Using Machine Learning to Investigate Predictors of Fasting Blood Glucose: Insights into Circadian Timing and Age Interactions

Metabolic dysfunction, particularly impaired glucose regulation, is a major contributor to chronic diseases such as type 2 diabetes (T2D). While established risk factors are well characterized, the contribution of circadian-related factors remains underexplored. This study aimed to develop an explainable machine learning model to predict log-transformed fasting blood glucose (FBG) by integrating metabolic, hormonal, lifestyle, demographic, and circadian variables from the National Health and Nutrition Examination Survey (NHANES) 2017--2020. After merging multiple NHANES sub-datasets, data were processed using a leakage-resistant pipeline in which imputation, scaling, and one-hot encoding were performed only after dataset splitting and within training folds during model development. Elastic Net and XGBoost models were trained using a feature set of approximately 90 variables, including engineered circadian interaction terms, and performance was evaluated using mean absolute error (MAE), coefficient of determination (\((R^2)\)), and SHapley Additive exPlanations (SHAP). The optimized XGBoost model achieved strong predictive performance (MAE = 0.0808; test-set \((R^2)\) = 0.7748) using ten key predictors, including glycohemoglobin, insulin, age, gender, gamma-glutamyl transferase (GGT), race, and a Sleep Midpoint \((\times)\) Age interaction.
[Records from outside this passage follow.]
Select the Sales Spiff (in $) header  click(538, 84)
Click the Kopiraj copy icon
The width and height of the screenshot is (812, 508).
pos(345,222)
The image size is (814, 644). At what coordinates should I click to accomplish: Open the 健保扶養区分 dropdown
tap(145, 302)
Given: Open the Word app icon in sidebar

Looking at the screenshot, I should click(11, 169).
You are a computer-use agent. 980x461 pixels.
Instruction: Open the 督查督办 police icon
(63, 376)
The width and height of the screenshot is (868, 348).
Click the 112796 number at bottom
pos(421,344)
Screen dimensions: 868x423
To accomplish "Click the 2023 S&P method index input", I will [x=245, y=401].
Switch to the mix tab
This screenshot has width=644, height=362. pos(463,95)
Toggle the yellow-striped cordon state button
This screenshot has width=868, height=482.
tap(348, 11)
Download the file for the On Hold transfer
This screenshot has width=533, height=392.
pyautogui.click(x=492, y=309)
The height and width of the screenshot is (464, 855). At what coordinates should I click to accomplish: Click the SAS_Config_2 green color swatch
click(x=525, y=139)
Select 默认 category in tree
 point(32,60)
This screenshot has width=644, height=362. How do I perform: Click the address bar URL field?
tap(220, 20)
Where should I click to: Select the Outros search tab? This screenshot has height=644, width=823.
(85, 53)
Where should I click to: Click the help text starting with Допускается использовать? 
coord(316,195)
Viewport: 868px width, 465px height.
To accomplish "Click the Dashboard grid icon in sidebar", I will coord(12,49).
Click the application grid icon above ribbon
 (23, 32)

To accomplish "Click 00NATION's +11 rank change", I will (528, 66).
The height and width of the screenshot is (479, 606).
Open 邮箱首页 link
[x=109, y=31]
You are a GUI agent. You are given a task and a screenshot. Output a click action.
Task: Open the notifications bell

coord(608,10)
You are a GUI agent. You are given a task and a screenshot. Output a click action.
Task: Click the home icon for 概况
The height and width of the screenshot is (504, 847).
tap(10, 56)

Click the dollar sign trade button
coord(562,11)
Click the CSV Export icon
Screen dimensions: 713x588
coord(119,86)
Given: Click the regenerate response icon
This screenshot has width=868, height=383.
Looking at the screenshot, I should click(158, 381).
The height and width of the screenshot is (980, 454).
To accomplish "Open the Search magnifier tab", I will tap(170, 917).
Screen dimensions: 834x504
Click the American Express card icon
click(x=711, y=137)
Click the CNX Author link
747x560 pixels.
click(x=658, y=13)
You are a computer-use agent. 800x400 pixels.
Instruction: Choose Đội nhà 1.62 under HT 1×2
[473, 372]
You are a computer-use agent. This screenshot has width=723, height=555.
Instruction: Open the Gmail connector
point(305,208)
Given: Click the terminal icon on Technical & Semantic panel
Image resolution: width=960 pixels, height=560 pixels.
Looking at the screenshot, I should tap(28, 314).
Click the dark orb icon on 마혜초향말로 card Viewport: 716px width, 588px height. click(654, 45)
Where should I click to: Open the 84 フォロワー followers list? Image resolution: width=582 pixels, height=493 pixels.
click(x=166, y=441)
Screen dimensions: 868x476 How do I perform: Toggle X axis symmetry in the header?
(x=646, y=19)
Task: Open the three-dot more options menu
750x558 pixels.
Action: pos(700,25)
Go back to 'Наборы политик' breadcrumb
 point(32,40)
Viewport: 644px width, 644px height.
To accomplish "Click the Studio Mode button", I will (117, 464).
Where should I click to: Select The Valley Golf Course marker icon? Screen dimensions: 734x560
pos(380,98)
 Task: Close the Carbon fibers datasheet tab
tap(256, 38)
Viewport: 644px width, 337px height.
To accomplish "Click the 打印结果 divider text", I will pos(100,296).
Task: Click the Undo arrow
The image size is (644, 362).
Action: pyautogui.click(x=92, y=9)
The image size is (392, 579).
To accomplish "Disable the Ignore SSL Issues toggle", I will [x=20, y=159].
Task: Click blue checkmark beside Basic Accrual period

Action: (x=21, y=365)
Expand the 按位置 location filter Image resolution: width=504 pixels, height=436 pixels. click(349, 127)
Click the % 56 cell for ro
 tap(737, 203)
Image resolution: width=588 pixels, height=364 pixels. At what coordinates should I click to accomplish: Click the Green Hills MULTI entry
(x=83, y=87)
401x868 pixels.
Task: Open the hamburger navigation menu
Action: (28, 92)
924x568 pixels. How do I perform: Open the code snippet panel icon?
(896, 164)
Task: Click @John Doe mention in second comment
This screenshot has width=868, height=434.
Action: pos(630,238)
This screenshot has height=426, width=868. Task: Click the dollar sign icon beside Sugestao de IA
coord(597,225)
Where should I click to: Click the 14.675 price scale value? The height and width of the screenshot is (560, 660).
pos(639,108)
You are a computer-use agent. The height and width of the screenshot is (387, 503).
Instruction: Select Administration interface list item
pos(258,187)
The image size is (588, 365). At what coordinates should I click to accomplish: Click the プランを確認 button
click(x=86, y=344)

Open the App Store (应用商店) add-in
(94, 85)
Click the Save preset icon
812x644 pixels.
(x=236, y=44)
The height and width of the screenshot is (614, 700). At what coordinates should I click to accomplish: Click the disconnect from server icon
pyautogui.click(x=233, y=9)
SHAP analysis identified glycohemoglobin as the dominant predictor, with the Sleep Midpoint \((\times)\) Age interaction consistently ranking among the top contributors, suggesting a stronger association between sleep timing and glucose regulation in older adults. These findings support the contribution of circadian measures to FBG prediction and provide insight into the multifactorial determinants of metabolic health, with potential relevance for personalized risk assessment.